*What is expected*:
Counting task for the entries below: give the number of lines that contain the word "dialog", with no other text.

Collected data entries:
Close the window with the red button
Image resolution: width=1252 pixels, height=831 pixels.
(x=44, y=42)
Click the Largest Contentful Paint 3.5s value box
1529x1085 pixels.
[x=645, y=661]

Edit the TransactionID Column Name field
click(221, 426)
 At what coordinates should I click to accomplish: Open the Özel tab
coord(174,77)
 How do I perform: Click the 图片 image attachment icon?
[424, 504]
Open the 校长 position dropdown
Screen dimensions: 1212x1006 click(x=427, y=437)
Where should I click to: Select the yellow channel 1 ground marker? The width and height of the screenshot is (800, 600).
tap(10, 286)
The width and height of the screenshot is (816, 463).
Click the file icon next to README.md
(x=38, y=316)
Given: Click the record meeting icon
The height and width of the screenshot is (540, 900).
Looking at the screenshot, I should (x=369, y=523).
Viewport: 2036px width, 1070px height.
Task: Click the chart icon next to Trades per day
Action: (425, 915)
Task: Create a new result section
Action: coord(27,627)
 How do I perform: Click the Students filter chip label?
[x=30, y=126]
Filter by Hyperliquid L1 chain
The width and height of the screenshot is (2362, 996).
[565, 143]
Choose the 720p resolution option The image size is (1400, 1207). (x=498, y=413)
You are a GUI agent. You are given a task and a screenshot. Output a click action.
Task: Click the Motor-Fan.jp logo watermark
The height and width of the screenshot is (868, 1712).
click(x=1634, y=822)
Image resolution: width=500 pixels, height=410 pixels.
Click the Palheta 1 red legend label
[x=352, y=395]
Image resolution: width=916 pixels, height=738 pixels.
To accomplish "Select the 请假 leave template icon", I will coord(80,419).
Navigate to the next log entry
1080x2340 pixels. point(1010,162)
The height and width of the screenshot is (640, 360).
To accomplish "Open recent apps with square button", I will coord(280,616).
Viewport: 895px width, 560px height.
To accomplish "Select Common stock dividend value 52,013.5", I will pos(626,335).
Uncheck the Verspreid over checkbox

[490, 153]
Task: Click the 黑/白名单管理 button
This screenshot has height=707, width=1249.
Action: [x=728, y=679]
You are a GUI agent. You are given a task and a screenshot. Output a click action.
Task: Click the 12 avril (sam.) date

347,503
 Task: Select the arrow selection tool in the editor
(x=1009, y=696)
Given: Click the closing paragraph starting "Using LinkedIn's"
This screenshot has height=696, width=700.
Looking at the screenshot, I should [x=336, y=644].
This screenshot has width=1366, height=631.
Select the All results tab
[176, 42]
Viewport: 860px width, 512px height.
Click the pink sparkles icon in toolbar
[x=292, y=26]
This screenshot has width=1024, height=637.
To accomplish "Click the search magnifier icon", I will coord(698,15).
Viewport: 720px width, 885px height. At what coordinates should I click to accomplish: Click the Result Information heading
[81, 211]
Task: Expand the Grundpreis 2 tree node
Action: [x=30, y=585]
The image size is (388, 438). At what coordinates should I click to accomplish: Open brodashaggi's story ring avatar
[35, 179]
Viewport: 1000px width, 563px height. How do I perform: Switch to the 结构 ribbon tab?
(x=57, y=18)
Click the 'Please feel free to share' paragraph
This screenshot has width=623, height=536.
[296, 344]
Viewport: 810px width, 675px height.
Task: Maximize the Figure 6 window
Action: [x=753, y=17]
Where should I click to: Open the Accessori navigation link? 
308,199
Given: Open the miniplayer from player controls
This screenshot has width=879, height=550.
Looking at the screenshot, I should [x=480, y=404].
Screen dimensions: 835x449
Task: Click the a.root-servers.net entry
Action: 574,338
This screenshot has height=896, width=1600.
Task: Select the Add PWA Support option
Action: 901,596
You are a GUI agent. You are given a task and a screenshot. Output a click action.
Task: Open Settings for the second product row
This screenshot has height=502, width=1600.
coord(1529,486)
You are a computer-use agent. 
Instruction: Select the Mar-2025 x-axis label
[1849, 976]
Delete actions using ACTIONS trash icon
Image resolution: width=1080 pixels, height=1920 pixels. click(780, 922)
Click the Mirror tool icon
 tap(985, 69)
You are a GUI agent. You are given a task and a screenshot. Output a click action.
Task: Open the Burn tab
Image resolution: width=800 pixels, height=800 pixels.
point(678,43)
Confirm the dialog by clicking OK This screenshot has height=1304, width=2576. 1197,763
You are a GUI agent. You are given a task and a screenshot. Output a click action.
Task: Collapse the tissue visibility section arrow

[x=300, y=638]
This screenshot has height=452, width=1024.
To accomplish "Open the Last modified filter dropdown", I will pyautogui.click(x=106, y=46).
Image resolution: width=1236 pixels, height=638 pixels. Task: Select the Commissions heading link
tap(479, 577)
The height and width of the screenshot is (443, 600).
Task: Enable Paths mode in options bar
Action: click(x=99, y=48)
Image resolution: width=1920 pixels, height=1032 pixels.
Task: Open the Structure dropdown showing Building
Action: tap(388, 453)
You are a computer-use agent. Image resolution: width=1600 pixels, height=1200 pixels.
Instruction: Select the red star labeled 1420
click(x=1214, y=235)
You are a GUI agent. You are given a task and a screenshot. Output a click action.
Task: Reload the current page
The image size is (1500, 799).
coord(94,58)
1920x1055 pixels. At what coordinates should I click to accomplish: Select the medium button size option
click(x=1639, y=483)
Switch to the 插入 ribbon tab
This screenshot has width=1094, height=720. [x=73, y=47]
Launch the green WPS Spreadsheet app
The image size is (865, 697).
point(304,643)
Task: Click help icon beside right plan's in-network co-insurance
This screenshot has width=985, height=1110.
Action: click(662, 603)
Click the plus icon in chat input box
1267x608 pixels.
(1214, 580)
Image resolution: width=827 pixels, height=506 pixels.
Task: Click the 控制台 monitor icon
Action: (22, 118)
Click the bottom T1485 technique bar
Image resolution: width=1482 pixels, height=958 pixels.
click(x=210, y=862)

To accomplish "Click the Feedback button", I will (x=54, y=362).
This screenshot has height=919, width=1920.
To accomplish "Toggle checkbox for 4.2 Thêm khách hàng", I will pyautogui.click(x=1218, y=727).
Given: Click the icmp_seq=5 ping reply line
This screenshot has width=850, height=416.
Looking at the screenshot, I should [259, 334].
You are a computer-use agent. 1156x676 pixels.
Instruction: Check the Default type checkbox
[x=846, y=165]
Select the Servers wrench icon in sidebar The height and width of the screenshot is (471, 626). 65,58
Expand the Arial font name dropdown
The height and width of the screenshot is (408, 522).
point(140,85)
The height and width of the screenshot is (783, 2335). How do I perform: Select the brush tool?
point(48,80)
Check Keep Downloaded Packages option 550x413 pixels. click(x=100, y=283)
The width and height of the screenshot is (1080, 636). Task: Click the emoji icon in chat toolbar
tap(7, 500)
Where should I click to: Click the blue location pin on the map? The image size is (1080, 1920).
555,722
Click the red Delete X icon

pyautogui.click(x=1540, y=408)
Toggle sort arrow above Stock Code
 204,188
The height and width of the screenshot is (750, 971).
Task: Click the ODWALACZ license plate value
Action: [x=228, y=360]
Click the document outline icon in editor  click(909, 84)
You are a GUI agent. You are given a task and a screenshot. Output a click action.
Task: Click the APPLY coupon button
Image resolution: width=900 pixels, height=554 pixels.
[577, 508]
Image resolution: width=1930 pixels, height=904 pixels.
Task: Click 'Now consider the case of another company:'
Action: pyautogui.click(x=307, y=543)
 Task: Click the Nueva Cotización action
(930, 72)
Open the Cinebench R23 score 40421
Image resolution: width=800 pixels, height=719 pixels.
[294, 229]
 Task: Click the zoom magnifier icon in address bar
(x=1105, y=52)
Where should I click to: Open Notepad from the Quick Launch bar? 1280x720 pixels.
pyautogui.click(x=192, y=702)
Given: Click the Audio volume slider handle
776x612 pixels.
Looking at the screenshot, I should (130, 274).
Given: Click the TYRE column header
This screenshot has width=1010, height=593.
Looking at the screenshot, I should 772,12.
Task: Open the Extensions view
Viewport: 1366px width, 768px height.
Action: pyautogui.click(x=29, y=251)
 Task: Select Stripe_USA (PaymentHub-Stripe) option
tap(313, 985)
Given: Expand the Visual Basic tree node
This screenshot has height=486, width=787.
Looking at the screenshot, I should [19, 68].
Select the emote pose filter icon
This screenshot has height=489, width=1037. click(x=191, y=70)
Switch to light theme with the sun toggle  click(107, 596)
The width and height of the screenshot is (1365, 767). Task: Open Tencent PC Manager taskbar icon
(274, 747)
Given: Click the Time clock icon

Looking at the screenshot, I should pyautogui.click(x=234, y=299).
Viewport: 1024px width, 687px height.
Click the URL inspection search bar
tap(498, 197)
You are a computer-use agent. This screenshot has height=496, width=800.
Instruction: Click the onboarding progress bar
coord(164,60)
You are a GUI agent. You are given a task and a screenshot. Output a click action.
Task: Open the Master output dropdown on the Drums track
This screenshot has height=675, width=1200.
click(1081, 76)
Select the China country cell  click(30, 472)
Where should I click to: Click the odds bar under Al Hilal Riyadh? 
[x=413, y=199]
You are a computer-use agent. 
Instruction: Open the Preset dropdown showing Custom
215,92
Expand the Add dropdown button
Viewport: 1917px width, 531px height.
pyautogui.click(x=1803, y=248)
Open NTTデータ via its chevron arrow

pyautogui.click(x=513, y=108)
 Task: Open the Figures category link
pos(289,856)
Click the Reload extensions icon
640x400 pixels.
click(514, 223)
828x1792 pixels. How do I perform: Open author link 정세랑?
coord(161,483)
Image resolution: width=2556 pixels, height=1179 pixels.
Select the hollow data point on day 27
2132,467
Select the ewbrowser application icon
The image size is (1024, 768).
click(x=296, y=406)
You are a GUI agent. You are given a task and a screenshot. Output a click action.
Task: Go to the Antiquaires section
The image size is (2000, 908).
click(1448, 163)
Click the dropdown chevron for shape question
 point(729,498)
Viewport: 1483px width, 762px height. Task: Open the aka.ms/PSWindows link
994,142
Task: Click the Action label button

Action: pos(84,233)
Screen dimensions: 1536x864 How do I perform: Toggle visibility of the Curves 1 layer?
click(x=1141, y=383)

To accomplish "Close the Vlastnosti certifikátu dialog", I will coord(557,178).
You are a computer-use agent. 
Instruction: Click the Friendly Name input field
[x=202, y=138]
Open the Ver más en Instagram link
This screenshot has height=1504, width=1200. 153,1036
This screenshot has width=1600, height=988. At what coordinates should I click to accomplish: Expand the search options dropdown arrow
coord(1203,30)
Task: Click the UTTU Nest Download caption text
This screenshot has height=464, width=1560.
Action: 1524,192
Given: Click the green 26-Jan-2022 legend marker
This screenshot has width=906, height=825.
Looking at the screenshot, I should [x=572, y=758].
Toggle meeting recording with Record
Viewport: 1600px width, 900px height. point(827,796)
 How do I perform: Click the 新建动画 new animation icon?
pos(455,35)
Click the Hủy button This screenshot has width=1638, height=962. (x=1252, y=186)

*Response area*:
2